What I’m really looking forward to I will get just a little later today: family gathered around. It will be too loud, too crazy, too messy and too wonderful. It will be exactly what most big family meals are: chaotic. And somewhere around 6 p.m. when the company has left, the dishes are done again and the house is quiet, I will have this additional set of memories to add to the cache in my memory bank.
And that’s the point of this post: real life is not a picture perfect, Instagram-ready Thanksgiving. Real life is a Thanksgiving that is adjusted by 24 hours so that others who have better reasons to have everyone together on The Day get that opportunity. Real life is a kitchen where I’ve been cooking and cleaning for days that will be an absolute disaster zone in about four hours. Real life is spilled milk or wine. It’s an overcooked pumpkin pie, a too-spicy gumbo and a perfectly roasted turkey. Real life is using the good china and napkins, but not caring if the napkins get stained or a piece gets broken.
This year, we have worked harder than I think we fully appreciated to get to this meal. A few years ago, we undertook a renovation that would allow us to fully use our 10-foot dining table as well as to configure the house for better use of space. We redesigned the house to host big gatherings and make room for all. This will be big test. My preliminary assessment? There is room – finally – for everyone to move around the table. Only the poor sucker stuck sitting middle on the bench is going to be hemmed in and I’ll take that spot.
More recently, real life – and work – has been demanding for both of us. With extra hours worked and travel schedules strained, getting the final “pre-Thanksgiving” project done to get the house cleaned and decorated prior to today was a challenge. Again, real life. What I had imagined was that beginning Wednesday early evening, we would be celebrating a long few days off. Instead, it was busy with cooking, cleaning, prepping, and baking.

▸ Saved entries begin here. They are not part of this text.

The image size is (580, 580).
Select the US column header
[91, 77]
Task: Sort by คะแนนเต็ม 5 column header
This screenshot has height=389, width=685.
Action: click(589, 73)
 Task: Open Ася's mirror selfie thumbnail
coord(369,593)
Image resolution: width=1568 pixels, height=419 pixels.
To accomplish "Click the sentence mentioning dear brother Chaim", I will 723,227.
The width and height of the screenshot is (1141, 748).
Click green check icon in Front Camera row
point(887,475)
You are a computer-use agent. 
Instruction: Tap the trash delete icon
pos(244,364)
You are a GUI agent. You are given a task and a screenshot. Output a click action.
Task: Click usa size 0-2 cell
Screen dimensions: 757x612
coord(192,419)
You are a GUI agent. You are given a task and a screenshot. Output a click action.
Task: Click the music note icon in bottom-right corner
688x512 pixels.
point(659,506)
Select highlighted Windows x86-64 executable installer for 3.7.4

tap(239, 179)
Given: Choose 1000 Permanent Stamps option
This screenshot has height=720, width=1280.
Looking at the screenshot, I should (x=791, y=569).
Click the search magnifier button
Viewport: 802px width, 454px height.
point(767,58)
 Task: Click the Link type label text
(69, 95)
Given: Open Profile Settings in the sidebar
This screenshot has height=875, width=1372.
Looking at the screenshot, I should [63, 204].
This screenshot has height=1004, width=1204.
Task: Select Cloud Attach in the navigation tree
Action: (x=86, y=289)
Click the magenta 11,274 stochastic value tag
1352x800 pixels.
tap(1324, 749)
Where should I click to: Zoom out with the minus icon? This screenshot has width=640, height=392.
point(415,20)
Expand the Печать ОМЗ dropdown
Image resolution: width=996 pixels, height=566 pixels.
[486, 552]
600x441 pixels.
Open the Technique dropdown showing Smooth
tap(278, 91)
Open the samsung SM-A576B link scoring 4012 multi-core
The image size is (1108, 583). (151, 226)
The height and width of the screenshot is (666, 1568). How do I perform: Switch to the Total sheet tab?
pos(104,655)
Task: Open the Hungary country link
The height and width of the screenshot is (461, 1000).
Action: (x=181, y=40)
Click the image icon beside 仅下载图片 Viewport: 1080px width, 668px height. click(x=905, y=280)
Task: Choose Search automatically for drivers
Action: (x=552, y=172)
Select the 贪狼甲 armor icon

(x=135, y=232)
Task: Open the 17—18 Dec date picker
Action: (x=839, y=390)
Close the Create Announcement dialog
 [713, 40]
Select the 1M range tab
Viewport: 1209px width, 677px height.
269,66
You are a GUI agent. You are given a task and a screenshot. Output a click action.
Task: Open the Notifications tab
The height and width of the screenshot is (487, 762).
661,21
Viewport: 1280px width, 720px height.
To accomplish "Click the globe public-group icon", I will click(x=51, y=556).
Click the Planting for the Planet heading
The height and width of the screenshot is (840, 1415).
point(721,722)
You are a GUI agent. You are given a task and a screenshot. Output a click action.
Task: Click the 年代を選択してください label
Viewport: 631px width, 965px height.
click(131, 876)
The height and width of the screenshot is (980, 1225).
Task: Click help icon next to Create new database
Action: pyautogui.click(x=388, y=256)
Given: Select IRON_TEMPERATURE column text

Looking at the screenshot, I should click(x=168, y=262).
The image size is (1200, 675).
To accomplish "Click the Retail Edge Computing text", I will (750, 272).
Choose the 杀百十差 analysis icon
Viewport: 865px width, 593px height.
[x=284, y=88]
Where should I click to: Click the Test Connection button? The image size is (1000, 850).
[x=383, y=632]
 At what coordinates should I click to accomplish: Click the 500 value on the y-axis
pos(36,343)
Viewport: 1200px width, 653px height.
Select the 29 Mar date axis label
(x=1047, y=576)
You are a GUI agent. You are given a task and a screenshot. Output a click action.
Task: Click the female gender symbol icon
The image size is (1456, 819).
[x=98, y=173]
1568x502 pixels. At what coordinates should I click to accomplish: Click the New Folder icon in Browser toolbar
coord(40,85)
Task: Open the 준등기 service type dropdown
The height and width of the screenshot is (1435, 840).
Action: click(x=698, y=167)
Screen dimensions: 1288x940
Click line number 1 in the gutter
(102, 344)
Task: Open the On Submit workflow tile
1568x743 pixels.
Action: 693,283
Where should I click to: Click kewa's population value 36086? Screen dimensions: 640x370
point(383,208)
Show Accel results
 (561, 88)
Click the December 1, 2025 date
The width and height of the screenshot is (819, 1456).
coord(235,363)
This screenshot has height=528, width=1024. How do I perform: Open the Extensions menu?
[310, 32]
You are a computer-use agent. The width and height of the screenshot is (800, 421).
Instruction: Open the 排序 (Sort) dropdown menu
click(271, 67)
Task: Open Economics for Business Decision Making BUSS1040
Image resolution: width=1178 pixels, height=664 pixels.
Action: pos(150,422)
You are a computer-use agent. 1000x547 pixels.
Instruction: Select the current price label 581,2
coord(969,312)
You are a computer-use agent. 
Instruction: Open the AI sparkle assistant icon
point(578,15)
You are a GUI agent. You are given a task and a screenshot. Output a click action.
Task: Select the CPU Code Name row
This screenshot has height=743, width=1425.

Still, we got here. And soon enough, the work will be done and the celebration had. When company leaves and the house is cleaned up, we will still have a weekend without obligations. A trip to get our Christmas tree mixed in with a load of laundry or two and a whole host of leftovers and again you get the picture: real life. This is not a Hallmark movie, a photo Christmas card or the ending to a Charlie Brown Thanksgiving. Nope.
But I’ll take it.
And I am ever so grateful for it.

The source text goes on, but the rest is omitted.